By Charlie Senack
There are concerns Westboro Beach could stay closed longer than expected after supply-chain issues caused a recent delay in construction.
The beach was fenced off in June for a revitalization project that seeks to expand shoreline amenities, move the main parking lot to the other side of the Sir John A. Macdonald Parkway, and build a new park pavilion.
The Westboro Beach Community Association was excited about the plan at the time, saying a one-year beach closure would be worth it in the end. But now, with summer almost over and construction just beginning, questions are being raised as to why the beach couldn’t have been open for at least a portion of the summer, and if the construction delays could move the beach’s reopening timeline.
“The general feeling we had is that it was sort of a lost summer, but for no good reason,” said Len Fardella, co-president of the Westboro Beach Community Association. “Everyone was really excited about what the NCC is proposing to do. It looks fantastic and there is a price to pay for progress, but then fences went up and nothing happened.”
------------------------------
== TASK DIRECTIONS ==
Repeat the Westboro Beach article word for word, everything from "The beach was" down to "beach’s reopening timeline.".

== Stored data entries ==
------------------------------
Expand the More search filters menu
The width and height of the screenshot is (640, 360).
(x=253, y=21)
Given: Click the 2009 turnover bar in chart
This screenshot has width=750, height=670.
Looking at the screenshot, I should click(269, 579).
------------------------------
== EXERCISE SOLUTION ==
The beach was fenced off in June for a revitalization project that seeks to expand shoreline amenities, move the main parking lot to the other side of the Sir John A. Macdonald Parkway, and build a new park pavilion.
The Westboro Beach Community Association was excited about the plan at the time, saying a one-year beach closure would be worth it in the end. But now, with summer almost over and construction just beginning, questions are being raised as to why the beach couldn’t have been open for at least a portion of the summer, and if the construction delays could move the beach’s reopening timeline.